Autoimmune diseases are caused by a combination of genetic and environmental factors. The genes that cause susceptibility to autoimmune diseases include organ-specific genes and immune system or major histocompatibility (MHC) genes. Genes of the major histocompatibility complex located on chromosome six determine what specific protein antigens the immune system will react with and they determine the severity of the reaction. In humans, the MHC genes are known as human leukocyte antigens or HLA markers. Specific HLA markers are associated with specific autoimmune diseases. For instance, persons who develop Hashimoto’s thyroiditis usually have the HLA DR5 marker, and persons with Graves’ disease usually have HLA B8 and HLA DR3 antigens.
Protective Markers
Some HLA antigens are associated with an absence of specific autoimmune diseases. These markers offer protection against the development of specific autoimmune disorders. For instance, persons with the genetic marker HLA B7 are unlikely to develop Graves’ disease even when other markers associated with Graves disease are present.

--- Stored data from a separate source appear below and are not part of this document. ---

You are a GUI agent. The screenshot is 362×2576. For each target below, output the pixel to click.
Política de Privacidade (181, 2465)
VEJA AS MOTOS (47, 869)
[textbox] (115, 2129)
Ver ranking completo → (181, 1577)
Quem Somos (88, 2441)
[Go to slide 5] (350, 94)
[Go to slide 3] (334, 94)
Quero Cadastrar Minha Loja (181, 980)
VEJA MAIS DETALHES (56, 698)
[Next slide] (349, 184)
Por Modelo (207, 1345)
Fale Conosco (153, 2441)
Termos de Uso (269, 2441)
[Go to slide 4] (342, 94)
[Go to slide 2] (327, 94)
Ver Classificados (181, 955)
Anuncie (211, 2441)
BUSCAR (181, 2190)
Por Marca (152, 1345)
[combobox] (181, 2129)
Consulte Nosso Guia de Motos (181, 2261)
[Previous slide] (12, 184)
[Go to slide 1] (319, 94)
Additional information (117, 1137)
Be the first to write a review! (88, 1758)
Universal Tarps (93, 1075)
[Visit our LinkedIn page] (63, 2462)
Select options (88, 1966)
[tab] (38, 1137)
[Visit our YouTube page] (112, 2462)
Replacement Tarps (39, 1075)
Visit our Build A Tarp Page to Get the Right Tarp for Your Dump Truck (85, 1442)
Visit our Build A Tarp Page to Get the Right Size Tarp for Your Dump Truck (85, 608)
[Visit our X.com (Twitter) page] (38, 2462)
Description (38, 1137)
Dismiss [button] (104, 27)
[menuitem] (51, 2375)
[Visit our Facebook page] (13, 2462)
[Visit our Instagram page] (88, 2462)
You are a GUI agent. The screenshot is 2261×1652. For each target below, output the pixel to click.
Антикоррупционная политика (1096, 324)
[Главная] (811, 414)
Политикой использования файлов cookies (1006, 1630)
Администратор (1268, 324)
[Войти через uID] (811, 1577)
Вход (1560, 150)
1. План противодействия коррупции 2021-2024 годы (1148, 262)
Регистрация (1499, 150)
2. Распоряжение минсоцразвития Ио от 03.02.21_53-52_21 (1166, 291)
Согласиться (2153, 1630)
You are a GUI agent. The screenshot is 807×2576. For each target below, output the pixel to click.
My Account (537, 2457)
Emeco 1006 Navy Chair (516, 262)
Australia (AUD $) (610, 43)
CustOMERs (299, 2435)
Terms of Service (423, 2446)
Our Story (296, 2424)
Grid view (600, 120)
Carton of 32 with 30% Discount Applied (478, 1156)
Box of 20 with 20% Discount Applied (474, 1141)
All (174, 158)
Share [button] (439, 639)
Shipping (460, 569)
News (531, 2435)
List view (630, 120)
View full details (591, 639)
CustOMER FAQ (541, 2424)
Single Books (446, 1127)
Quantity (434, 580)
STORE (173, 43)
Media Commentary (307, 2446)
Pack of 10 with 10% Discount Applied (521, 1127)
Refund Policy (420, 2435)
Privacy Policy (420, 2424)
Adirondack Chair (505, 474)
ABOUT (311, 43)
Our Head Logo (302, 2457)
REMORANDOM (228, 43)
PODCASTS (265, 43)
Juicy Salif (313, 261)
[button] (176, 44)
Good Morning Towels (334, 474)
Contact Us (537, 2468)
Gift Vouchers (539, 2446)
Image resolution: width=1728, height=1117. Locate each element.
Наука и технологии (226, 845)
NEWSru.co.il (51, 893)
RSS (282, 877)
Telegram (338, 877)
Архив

Heterozygous and Homozygous Markers
Alleles are individual genetic markers. Because each parent contributes one genetic allele for each of the different genes, we can have no dose, a single dose, or a double dose of each of the specific HLA markers. When only one gene allele or one dose of HLA DR3 is present this is called a heterozygous gene. In people with heterozygous genes for HLA markers, the effect is less pronounced than if a double or homozygous gene dose is present. That is, persons with one dose of HLA DR3, which they inherited from only one parent, have a milder genetic influence than persons who inherited two doses of HLA DR3, one from each parent.
Genetic Associations
Certain combinations of HLA markers, for instance the combination of HLA B8, HLA DR3 and HLA A1, are associated with several different autoimmune diseases, including Graves’ disease, systemic lupus erythematosus (SLE), celiac disease, type 1 diabetes, autoimmune hepatitis, and others. HLA marker DR3 is also associated with low levels of T suppressor (CD8) cells, which is a known risk factor for autoimmune disease development. When sufficient T suppressor cells are present, they destroy autoreactive cells before they go on to induce autoantibody production. Having adequate T suppressor cells helps protect us from developing autoimmune diseases.
Diagnostic Uses of HLA Markers
Although specific diseases are associated with specific HLA markers, outside of research studies, only the HLA B27 marker is used as a diagnostic tool. Because HLA B27 is seen in 80 percent of patients with the systemic connective tissue disorder known as ankylosing spondylitis blood tests for HLA B27 are used to help diagnose ankylosing spondylitis and to differentiate it from rheumatoid arthritis. Blood tests for HLA B27 are also used to help diagnose Reiter’s disease and uveitis.